BEGIN Data to use
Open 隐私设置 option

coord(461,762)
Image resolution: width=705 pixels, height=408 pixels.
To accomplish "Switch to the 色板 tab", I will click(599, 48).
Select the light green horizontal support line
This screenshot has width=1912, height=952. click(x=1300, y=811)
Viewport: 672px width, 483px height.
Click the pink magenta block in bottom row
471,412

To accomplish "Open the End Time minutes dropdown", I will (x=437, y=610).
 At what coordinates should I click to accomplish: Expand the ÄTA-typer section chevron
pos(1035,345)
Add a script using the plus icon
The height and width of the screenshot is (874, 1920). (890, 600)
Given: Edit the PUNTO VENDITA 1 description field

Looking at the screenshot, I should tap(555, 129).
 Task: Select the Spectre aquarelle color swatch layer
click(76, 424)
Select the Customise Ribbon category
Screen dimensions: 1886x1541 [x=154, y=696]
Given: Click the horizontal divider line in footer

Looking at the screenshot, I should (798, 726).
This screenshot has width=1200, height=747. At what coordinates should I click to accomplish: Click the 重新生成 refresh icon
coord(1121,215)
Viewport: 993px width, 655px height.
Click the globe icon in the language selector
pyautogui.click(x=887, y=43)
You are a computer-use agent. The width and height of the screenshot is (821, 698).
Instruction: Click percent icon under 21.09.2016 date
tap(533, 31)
END Data to use
All of the entries above, written out exactly, make up the reply.

■ **Problem solution**
Open 隐私设置 option

coord(461,762)
Image resolution: width=705 pixels, height=408 pixels.
To accomplish "Switch to the 色板 tab", I will click(599, 48).
Select the light green horizontal support line
This screenshot has width=1912, height=952. click(x=1300, y=811)
Viewport: 672px width, 483px height.
Click the pink magenta block in bottom row
471,412

To accomplish "Open the End Time minutes dropdown", I will (x=437, y=610).
 At what coordinates should I click to accomplish: Expand the ÄTA-typer section chevron
pos(1035,345)
Add a script using the plus icon
The height and width of the screenshot is (874, 1920). (890, 600)
Given: Edit the PUNTO VENDITA 1 description field

Looking at the screenshot, I should tap(555, 129).
 Task: Select the Spectre aquarelle color swatch layer
click(76, 424)
Select the Customise Ribbon category
Screen dimensions: 1886x1541 [x=154, y=696]
Given: Click the horizontal divider line in footer

Looking at the screenshot, I should (798, 726).
This screenshot has width=1200, height=747. At what coordinates should I click to accomplish: Click the 重新生成 refresh icon
coord(1121,215)
Viewport: 993px width, 655px height.
Click the globe icon in the language selector
pyautogui.click(x=887, y=43)
You are a computer-use agent. The width and height of the screenshot is (821, 698).
Instruction: Click percent icon under 21.09.2016 date
tap(533, 31)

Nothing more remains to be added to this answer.